*Instructions to follow*. Each record below is to be copied word for word, with pictures removed.

*** Block opens ***

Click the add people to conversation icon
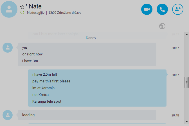 coord(177,9)
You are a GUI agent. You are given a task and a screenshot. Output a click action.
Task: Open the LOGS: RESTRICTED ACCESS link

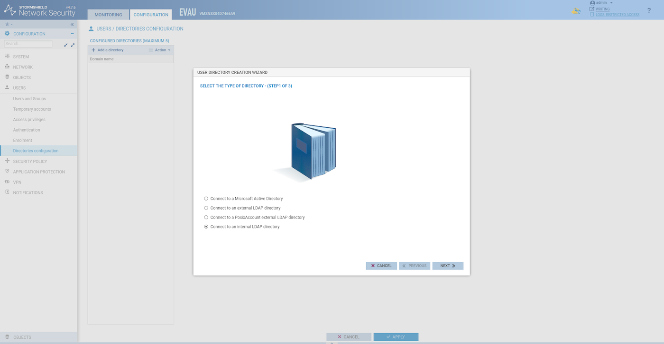(617, 15)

*** Block closes ***

*Reply to the task*.
Click the add people to conversation icon
 coord(177,9)
You are a GUI agent. You are given a task and a screenshot. Output a click action.
Task: Open the LOGS: RESTRICTED ACCESS link

(617, 15)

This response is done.